* **Extracted records**:
-------
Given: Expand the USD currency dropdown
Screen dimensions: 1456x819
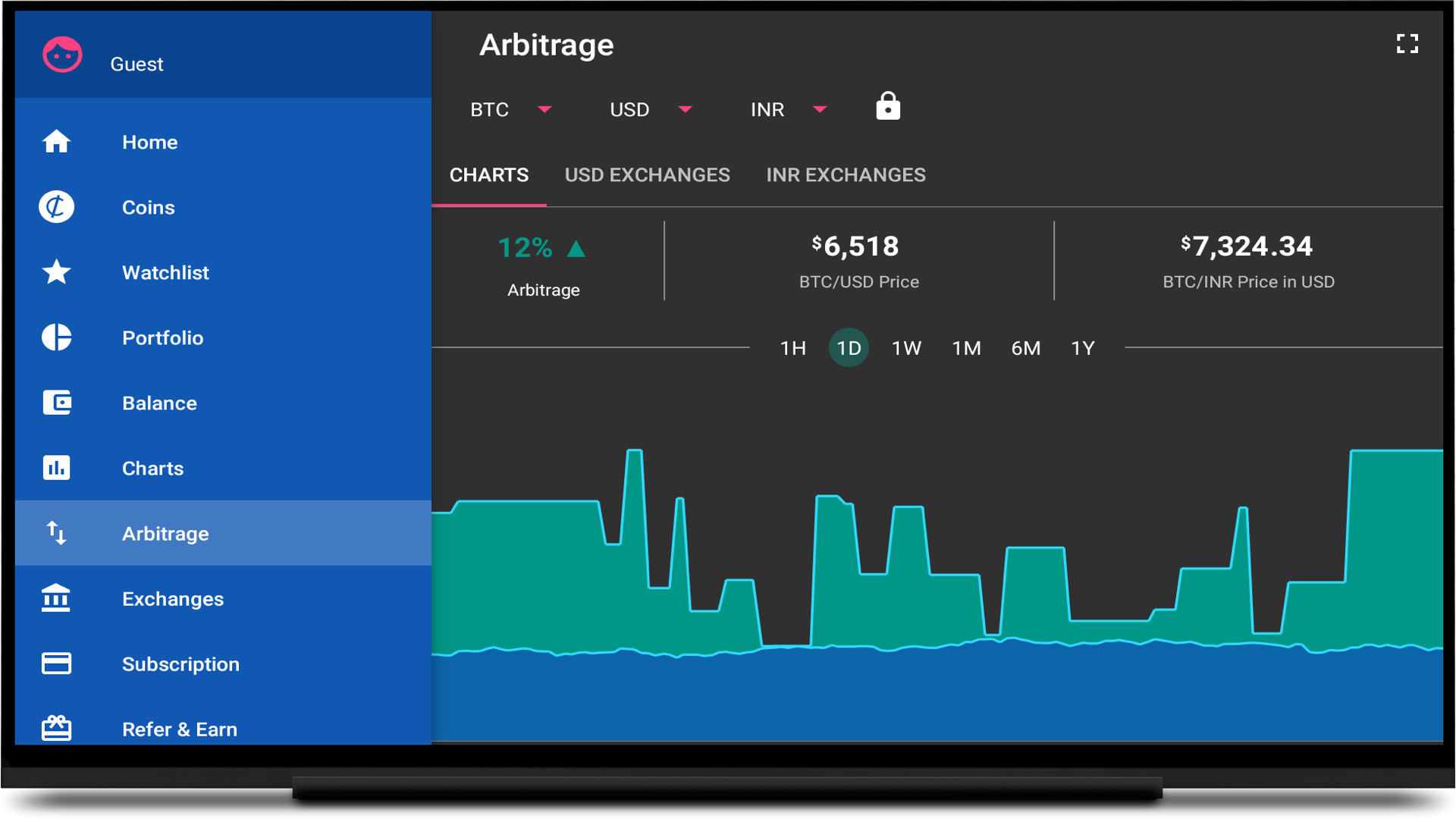Looking at the screenshot, I should pyautogui.click(x=685, y=110).
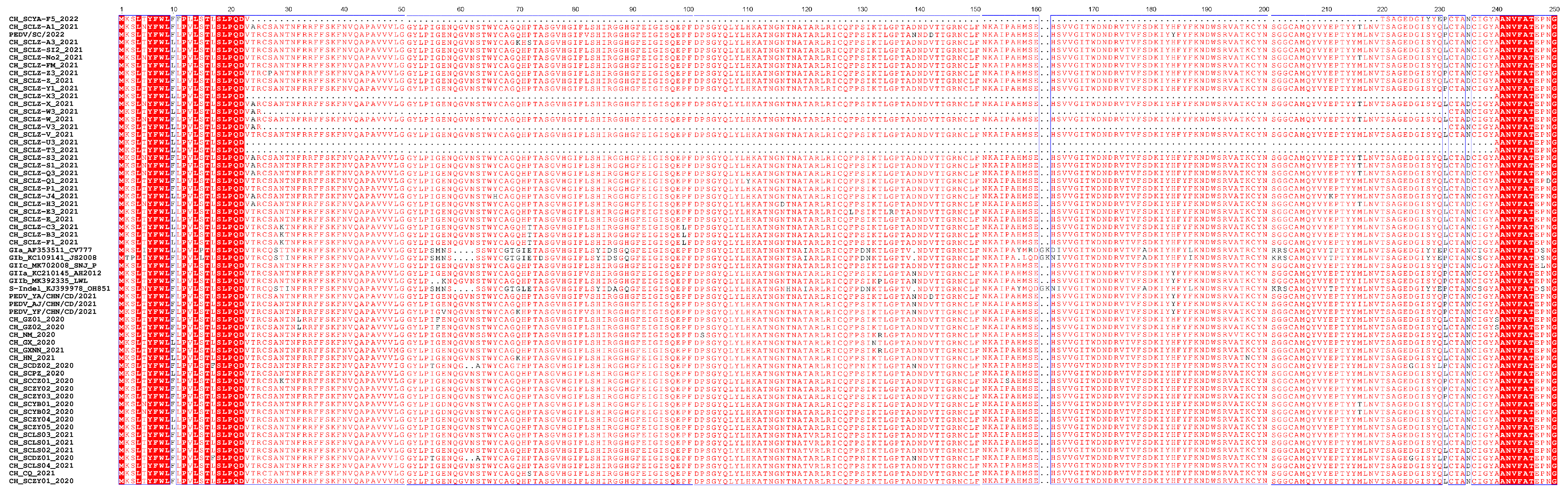The height and width of the screenshot is (492, 1568).
Task: Click the PEDV_YA/CHN/CD/2021 label
Action: pos(52,296)
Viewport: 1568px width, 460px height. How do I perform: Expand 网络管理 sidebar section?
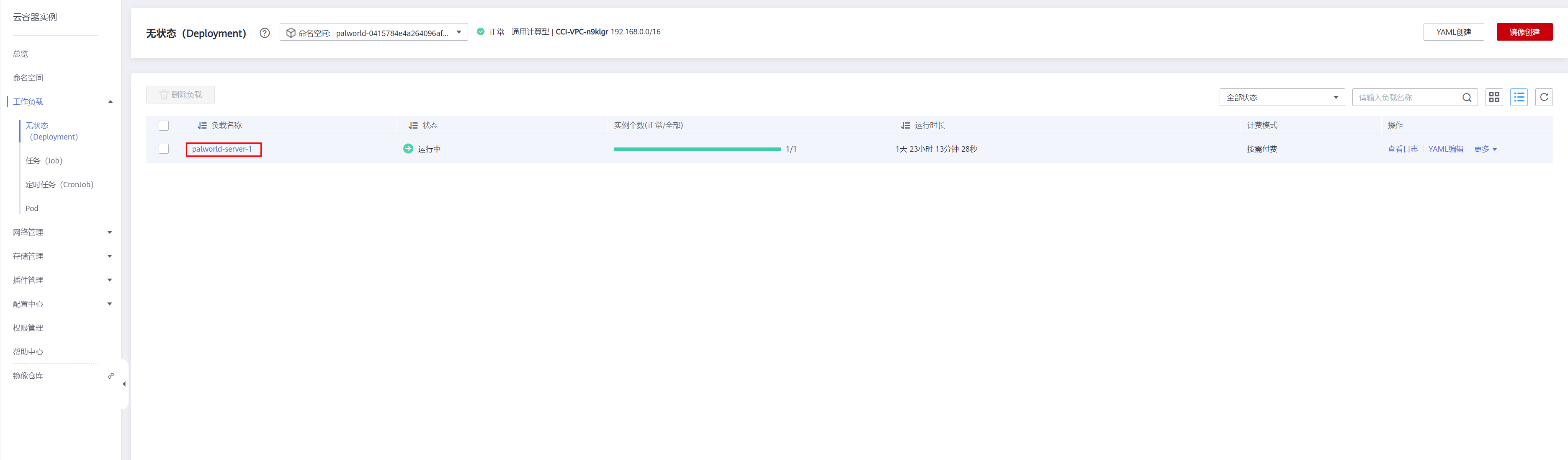click(61, 232)
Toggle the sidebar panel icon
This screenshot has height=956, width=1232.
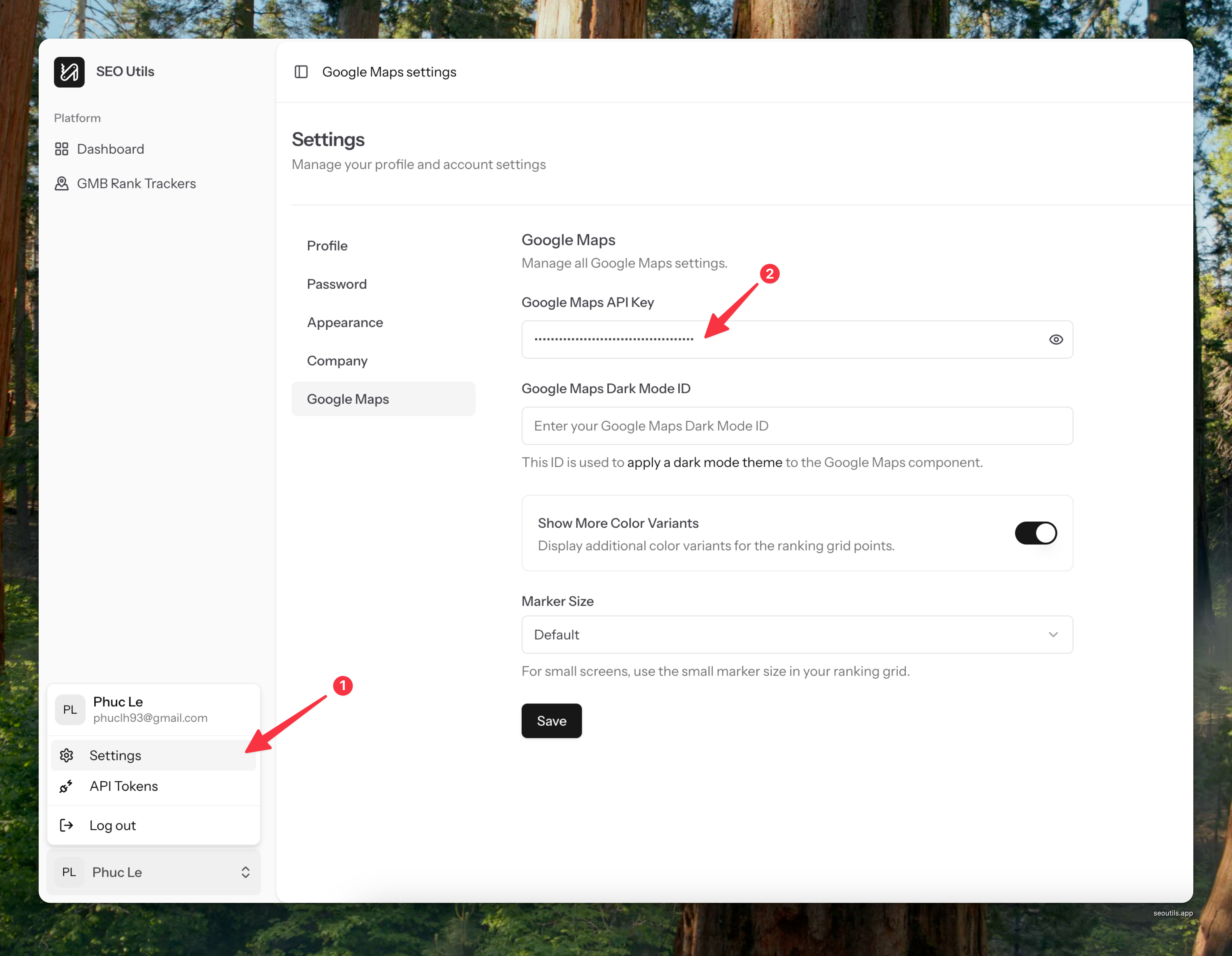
-------
Print every record above exactly, with no pictures.

* **Task output**:
Given: Expand the USD currency dropdown
Screen dimensions: 1456x819
Looking at the screenshot, I should pyautogui.click(x=685, y=110).
The height and width of the screenshot is (492, 1568).
Task: Click the PEDV_YA/CHN/CD/2021 label
Action: pos(52,296)
Viewport: 1568px width, 460px height. How do I perform: Expand 网络管理 sidebar section?
click(61, 232)
Toggle the sidebar panel icon
This screenshot has height=956, width=1232.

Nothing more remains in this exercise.